BRIEF =>
Nothing but the exact lines from the one containing "Given: Bookmark this page with the star icon" through the last line of the records below belongs in your answer.

Stored records =>
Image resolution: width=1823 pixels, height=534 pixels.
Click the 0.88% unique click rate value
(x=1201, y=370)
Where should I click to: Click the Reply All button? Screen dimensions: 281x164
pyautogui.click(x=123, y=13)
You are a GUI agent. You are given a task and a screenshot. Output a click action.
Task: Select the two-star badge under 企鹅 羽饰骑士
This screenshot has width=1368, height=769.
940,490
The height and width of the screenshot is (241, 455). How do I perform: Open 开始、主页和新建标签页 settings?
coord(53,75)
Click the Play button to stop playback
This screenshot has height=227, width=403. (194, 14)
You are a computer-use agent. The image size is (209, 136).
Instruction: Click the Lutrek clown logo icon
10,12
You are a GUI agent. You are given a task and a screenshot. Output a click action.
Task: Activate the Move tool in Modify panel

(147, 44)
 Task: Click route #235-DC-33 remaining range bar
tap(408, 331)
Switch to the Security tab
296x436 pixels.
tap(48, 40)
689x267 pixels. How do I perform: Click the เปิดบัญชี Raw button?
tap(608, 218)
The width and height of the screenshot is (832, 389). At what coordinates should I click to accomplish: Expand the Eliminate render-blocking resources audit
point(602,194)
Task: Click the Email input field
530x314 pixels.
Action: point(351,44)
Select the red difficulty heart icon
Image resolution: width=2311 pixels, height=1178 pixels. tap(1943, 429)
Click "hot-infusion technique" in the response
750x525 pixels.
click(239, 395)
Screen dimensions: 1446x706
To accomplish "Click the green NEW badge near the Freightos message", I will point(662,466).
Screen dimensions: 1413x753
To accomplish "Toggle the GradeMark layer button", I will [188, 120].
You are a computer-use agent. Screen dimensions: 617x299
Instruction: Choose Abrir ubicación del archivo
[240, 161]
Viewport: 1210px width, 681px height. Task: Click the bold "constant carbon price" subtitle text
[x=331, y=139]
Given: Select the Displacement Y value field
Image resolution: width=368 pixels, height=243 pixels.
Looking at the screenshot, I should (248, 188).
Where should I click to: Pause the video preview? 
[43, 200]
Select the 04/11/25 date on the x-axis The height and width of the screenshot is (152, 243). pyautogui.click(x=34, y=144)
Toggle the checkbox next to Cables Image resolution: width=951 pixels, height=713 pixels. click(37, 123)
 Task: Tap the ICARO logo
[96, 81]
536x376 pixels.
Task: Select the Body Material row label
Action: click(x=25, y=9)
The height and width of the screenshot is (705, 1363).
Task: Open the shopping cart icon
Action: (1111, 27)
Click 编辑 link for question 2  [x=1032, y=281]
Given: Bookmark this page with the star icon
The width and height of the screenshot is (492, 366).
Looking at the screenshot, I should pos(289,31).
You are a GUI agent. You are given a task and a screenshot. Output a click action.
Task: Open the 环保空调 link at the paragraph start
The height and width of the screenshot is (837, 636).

RESPONSE =>
Given: Bookmark this page with the star icon
The width and height of the screenshot is (492, 366).
Looking at the screenshot, I should pos(289,31).
You are a GUI agent. You are given a task and a screenshot. Output a click action.
Task: Open the 环保空调 link at the paragraph start
The height and width of the screenshot is (837, 636).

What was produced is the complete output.